▶ **Selected passage**
As Bing the sleep tech leaves the room, turns off the lights, there’s his voice again, “John, I’d like you to lay on your back and try to go to sleep” – whatever. Like this is going to happen, it’s just going to be one long wasted night and I’ll have to reschedule for another study – crap. Zzzzz, I’m out. I tried rolling onto my side where I usually sleep, but the mask isn’t exactly comfortable in that position so I am again on my back. Finally, I’ve had enough of this and I ask Bing what time it is and if he has enough data: I’m wide awake and ready to leave. He tells me it is 6:00 a.m., and I’m flabbergasted. Where did the time go? Strangely I am not groggy at all, I am crystal clear and not drowsy at all. Matter of fact I can remember two dreams and from the past year, I have had difficulty knowing if I have dreamt at all. It finally becomes clear, I slept horribly from 10:00 p.m. to 2:00 a.m. and 2:00 a.m. to 6:00 a.m. went by in 2 minutes because, for the first time in years, I slept like a baby – so maybe I actually do snore, and do have apnea, I won’t know the final details until August 23rd on my follow-up with Dr. Hooper.

▶ **Extracted information**
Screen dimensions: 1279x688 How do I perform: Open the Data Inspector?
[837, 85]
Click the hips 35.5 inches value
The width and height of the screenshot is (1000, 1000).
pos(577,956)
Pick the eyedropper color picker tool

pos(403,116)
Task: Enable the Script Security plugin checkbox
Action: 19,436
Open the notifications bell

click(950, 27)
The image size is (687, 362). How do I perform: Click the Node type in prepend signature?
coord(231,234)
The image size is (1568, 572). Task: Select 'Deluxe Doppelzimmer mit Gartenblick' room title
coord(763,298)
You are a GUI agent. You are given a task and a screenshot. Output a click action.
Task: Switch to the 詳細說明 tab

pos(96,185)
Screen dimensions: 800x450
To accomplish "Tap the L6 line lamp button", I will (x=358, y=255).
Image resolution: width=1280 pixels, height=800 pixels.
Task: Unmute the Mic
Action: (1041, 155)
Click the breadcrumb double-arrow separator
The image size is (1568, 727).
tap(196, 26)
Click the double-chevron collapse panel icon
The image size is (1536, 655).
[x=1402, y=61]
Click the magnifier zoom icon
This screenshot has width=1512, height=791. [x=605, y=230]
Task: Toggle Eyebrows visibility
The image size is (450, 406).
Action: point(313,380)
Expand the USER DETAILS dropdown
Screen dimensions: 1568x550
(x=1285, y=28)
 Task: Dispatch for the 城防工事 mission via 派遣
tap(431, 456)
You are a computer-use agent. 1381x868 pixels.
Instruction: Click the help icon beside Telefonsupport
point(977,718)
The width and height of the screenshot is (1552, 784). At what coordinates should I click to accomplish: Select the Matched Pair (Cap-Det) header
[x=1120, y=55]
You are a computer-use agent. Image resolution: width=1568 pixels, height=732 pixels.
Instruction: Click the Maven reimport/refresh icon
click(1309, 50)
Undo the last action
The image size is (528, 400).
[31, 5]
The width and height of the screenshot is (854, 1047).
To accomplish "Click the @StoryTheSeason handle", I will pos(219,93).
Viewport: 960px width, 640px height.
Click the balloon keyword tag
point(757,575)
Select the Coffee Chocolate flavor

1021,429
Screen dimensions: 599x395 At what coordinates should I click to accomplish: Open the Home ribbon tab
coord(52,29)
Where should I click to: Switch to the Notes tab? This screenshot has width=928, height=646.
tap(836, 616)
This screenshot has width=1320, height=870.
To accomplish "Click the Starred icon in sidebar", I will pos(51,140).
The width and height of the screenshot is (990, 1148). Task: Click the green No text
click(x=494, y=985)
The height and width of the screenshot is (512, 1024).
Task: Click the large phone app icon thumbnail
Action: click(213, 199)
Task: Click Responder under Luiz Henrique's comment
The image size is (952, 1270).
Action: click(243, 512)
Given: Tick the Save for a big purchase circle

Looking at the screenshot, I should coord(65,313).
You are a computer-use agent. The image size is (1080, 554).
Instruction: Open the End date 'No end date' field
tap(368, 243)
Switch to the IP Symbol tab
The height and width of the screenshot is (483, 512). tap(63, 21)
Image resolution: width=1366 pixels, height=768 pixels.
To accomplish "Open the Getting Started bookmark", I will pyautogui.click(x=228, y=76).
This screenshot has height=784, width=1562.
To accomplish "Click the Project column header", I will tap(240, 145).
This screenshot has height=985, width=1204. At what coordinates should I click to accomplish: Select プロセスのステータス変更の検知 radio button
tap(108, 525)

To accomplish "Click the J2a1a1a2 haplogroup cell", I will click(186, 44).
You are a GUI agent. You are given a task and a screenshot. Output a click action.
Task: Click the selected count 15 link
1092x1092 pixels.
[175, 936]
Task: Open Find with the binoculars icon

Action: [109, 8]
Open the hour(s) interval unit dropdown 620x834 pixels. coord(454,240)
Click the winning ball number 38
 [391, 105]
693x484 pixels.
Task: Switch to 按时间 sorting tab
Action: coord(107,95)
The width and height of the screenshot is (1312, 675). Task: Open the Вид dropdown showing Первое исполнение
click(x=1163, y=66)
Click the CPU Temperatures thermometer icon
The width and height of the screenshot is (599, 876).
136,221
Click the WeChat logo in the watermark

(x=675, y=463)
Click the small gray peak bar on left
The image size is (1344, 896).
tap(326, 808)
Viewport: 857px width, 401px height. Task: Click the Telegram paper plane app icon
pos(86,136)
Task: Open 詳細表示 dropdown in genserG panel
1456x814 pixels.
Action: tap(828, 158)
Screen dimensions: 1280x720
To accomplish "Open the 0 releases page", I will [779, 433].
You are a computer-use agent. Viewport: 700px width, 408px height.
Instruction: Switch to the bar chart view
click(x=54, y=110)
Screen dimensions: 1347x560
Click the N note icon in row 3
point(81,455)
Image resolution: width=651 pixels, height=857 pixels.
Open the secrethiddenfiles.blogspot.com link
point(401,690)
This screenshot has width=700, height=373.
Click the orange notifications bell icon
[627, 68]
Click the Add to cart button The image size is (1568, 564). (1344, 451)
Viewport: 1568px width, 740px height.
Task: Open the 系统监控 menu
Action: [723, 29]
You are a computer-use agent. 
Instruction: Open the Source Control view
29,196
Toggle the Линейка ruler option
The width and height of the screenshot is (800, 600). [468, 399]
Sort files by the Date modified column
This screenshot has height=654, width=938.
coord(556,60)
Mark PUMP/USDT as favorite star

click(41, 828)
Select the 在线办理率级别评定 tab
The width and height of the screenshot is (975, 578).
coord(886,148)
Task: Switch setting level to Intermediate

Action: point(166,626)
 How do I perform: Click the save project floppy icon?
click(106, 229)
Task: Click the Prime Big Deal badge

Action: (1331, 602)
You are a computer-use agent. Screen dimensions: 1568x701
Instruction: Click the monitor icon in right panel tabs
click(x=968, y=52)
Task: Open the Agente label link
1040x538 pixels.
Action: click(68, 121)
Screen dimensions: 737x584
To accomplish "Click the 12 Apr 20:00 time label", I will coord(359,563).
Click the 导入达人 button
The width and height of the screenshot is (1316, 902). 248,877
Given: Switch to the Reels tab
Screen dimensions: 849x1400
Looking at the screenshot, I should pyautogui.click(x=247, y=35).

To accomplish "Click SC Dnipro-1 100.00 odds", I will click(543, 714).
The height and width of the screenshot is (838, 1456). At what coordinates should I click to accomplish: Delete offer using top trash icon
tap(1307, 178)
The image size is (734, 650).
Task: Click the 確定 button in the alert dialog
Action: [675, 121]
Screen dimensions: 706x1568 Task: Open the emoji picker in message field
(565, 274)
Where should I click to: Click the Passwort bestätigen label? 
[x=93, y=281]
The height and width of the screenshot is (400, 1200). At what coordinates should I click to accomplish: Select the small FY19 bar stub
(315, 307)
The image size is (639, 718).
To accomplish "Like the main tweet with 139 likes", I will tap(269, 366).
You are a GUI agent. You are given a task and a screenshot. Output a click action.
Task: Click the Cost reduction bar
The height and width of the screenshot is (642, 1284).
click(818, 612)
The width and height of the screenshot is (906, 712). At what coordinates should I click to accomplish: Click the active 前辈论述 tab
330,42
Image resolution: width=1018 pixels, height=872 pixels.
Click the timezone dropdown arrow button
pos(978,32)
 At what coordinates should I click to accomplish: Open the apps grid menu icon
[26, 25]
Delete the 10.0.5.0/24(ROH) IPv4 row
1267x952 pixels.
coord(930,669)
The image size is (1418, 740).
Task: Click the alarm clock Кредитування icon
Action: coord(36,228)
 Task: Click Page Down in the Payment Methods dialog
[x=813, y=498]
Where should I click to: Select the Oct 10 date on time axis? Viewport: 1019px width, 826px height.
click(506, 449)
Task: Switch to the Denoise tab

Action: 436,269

▶ **What to do**
• A. Name every person mentioned by name in the sleep study account.
• B. Answer these questions from the sleep study account:
(i) What time does Bing say it is when the narrator asks?
(ii) On what date is the follow-up with Dr. Hooper?
(iii) In what position does the narrator usually sleep?
None of the data is needed for this work.

▶ **Answers given**
• A. Bing, John, Dr. Hooper

• B.
(i) 6:00 a.m.
(ii) August 23rd
(iii) On the side